In my previous post, concepts were extracted from an electronic textbook. The next step is to simulate an expert’s mind map based on the concepts extracted. For that we would need some way of computing which concepts are important, which concepts are related, how they’re related, and how important those relationships themselves are. I’m using a wikipedia article on stars for this exercise. The text was obtained with BeautifulSoup.
Ranking the concepts by their importance shows the student on which concepts to focus their efforts. In the absence of annotated data on which concepts are important for learning about stars, let’s evaluate the following hypotheses:
Hypothesis 1 — Raw counts: The more times a concept is mentioned in the text, the more important it is. Above is the distribution of raw counts of concepts in the text. Almost 1200 of the concepts extracted from the wikipedia article are mentioned<10 times.

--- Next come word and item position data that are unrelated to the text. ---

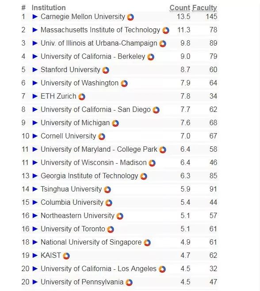Image resolution: width=260 pixels, height=291 pixels.
Task: Expand the University of Michigan row arrow
Action: pyautogui.click(x=35, y=123)
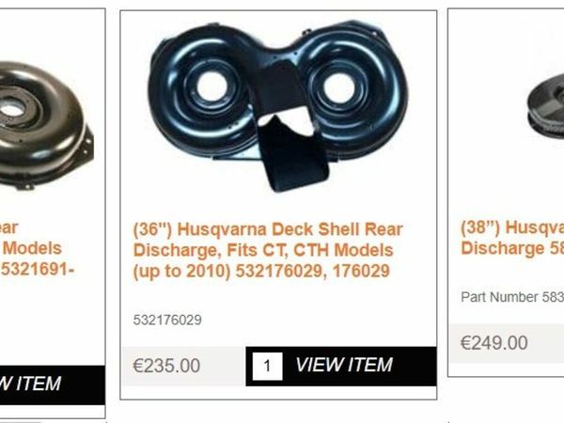Open the left card's single-deck shell image

[45, 126]
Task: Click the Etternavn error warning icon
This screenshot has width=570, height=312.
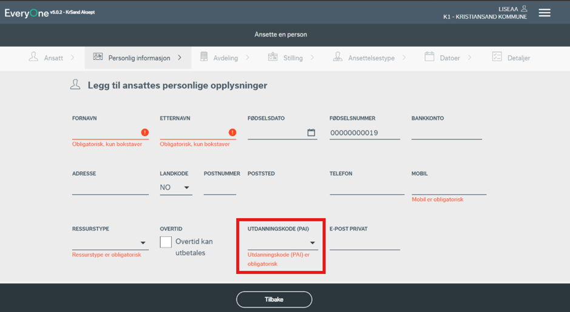Action: (x=232, y=133)
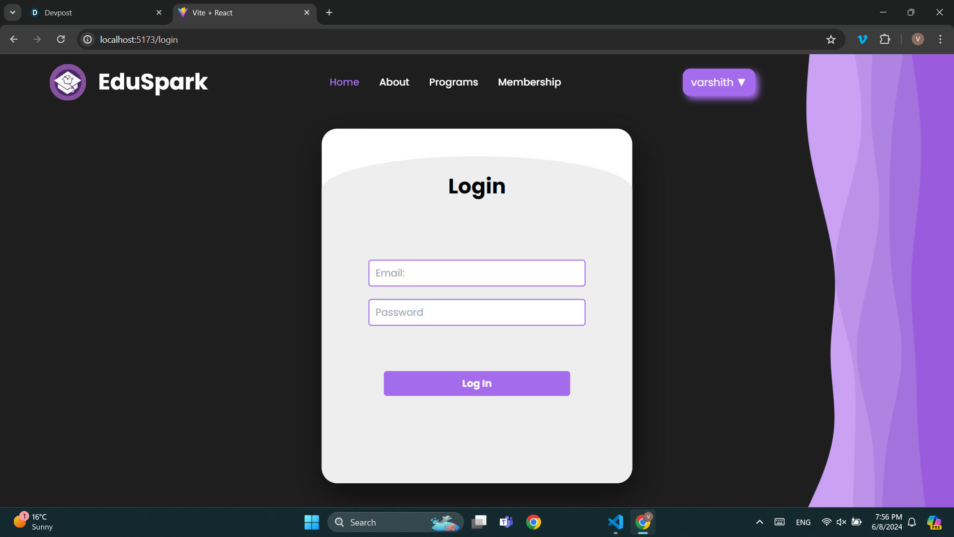Screen dimensions: 954x537
Task: Open the Membership navigation link
Action: coord(529,82)
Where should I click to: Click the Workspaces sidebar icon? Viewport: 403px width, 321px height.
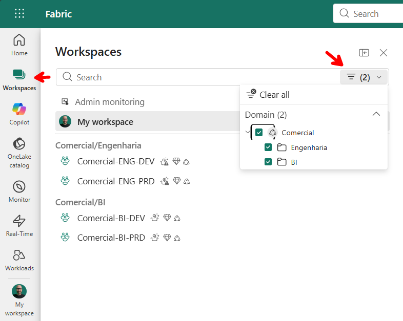[x=19, y=79]
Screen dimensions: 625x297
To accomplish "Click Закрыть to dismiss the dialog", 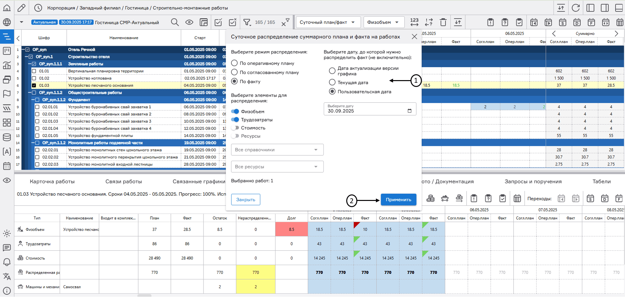I will coord(246,199).
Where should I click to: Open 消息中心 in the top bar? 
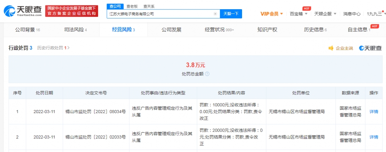(x=352, y=14)
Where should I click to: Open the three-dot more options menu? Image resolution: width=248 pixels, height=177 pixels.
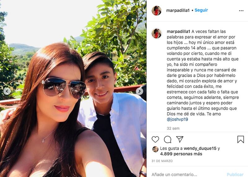coord(241,11)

Not visible is the concept phrase ‘star’ (174 counts).
Zooming in further on raw counts in the image below shows a few concepts (~5) with raw counts above 20.

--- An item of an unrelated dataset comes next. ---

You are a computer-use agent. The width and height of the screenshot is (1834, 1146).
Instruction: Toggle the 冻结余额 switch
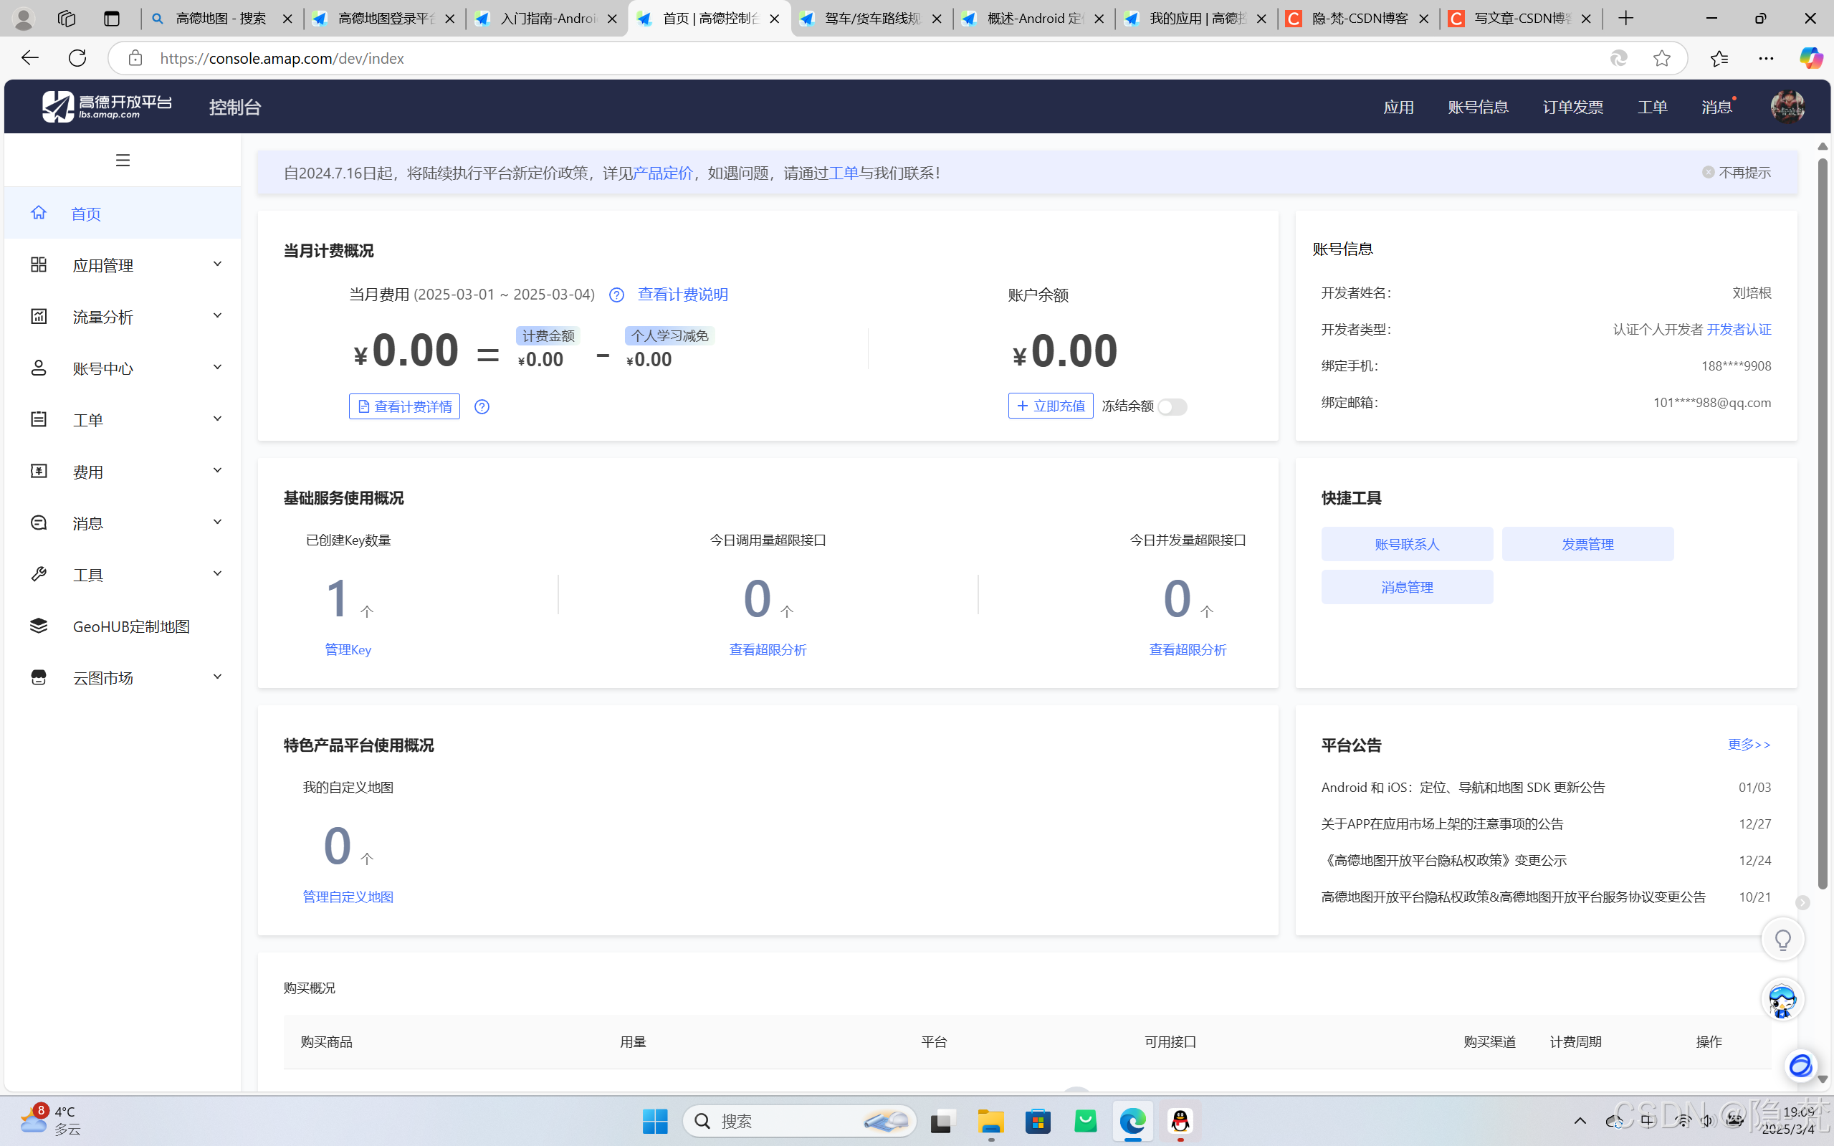(x=1172, y=407)
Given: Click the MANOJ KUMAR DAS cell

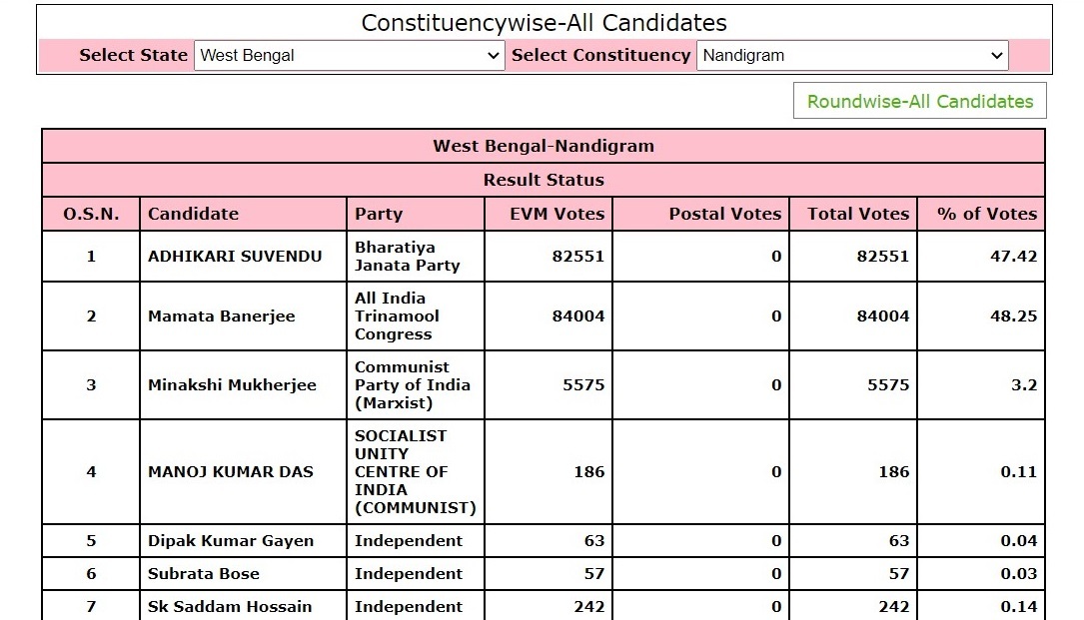Looking at the screenshot, I should (x=231, y=472).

It should be noted that several concept phrases have already been removed based on a list of generic phrases such as ‘image’ (2 counts), ‘function’ (4 counts), ‘type’ (13 counts), ‘example’ (10 counts), group (10 counts), set (2 counts), technique (2 counts), term (5 counts) system (30 counts). These phrases are used frequently but do not add much meaning. Since this list of ‘stop concepts’ is not exhaustive, raw counts may prune some unimportant concepts, but includes other generic concepts such as ‘time’ (25 counts) and ‘year’ (17 counts).
Hypothesis 2 — TFIDF: If the concept is uncommon outside of this text, but frequent in this text, it is more important. (The Term Frequency-Inverse Document Frequency ratio, or TFIDF). The Inverse Document Frequency (IDF) is computed with a large collection of documents (corpus), typically in a similar subject area or genre as the text being analyzed. Assuming a typical adult readability for the documents, the Reuters corpus available from the NLTK python library was chosen. It contains 10,788 news articles and around 1.3 million words. Computing the IDF values for two word or three word concept terms was getting computationally expensive, however, so as a gross approximation, the highest IDF value of the individual words was used, with a multiplier based on the number of terms contained in the concept phrase. Below is a table of concepts ranked by TF-IDF.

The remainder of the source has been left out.